Tout à coup une immense secousse… et tout s’écroule.
La vie de Simm ne peut plus être la même, il est comme habité par le souffle du jeune homme, il le sent sous les décombres, il persuade les autorités d’entreprendre des recherches à un endroit précis… Le temps passe, Simm veille jour et nuit, réussit à établir un contact avec la victime, il devient Jeph qui parle à Ben, les secours sont lents, ils abandonnent, Simm les rappelle… Vous découvrirez la suite…
Ce souffle porte le lecteur jusqu’à la dernière page, l’émotion est grande.

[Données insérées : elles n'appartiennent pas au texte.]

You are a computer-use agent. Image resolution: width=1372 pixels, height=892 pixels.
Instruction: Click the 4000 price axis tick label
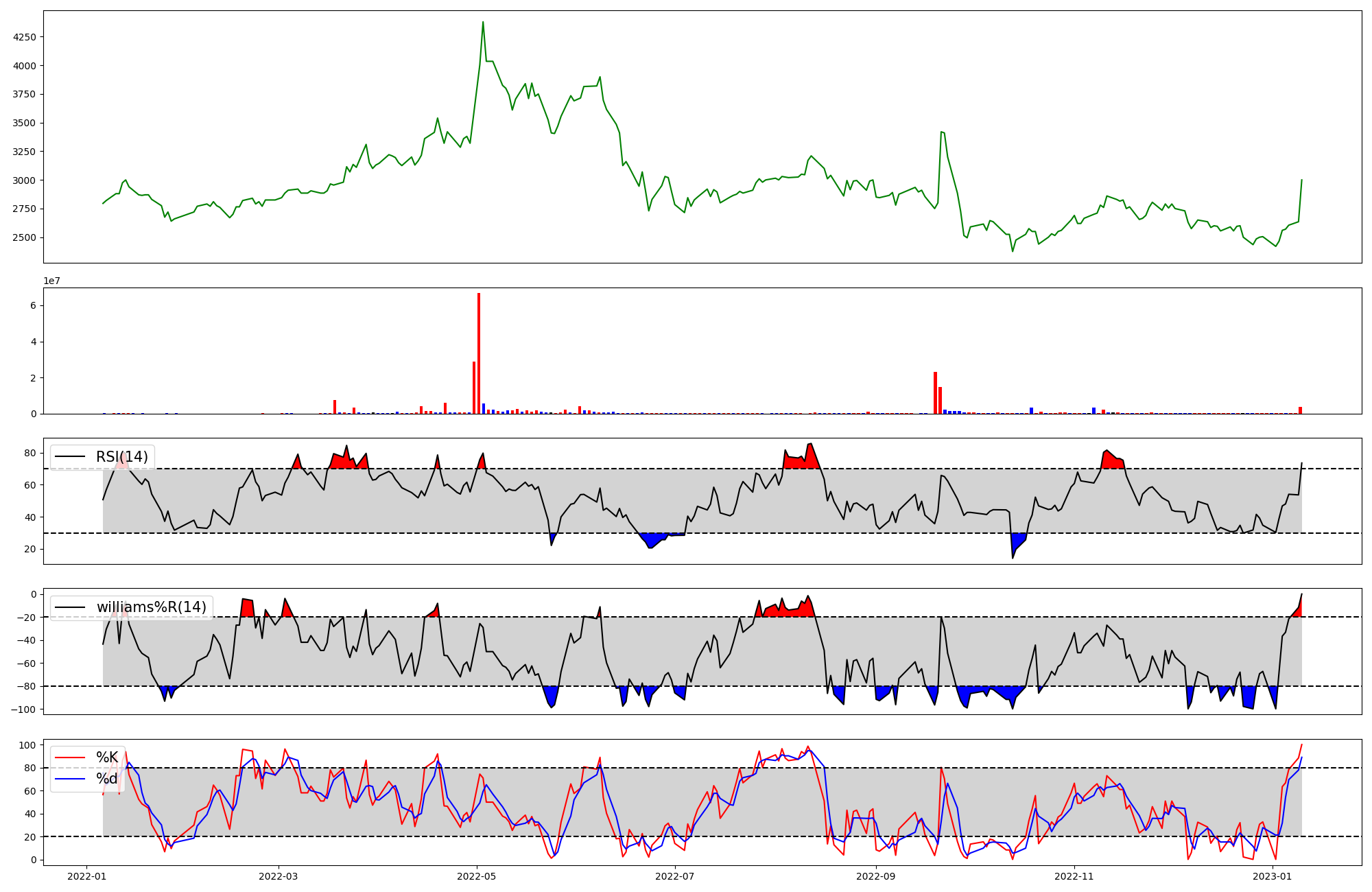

C’est une magnifique histoire qui nous interroge, elle nous parle de la solitude du grand age, de ce brin de jeunesse toujours présent au fond de soi qui aimerait vibrer et s’exprimer encore, de cette fin de vie qui retient l’essentiel et n’a plus besoin des honneurs et de la reconnaissance, il lui faut simplement se sentir en lien, dans le courant, dans le flot de la vie.
Il faut cesser de s’égarer et retrouver le fil de notre humanité, l’épreuve est peut-être là pour nous le faire comprendre, à nous d’ouvrir nos yeux et nos cœurs..
C’est un texte puissant, un riche échange entre deux hommes, sous la plume d’Andrée Chédid qui était vraiment une grande dame !!!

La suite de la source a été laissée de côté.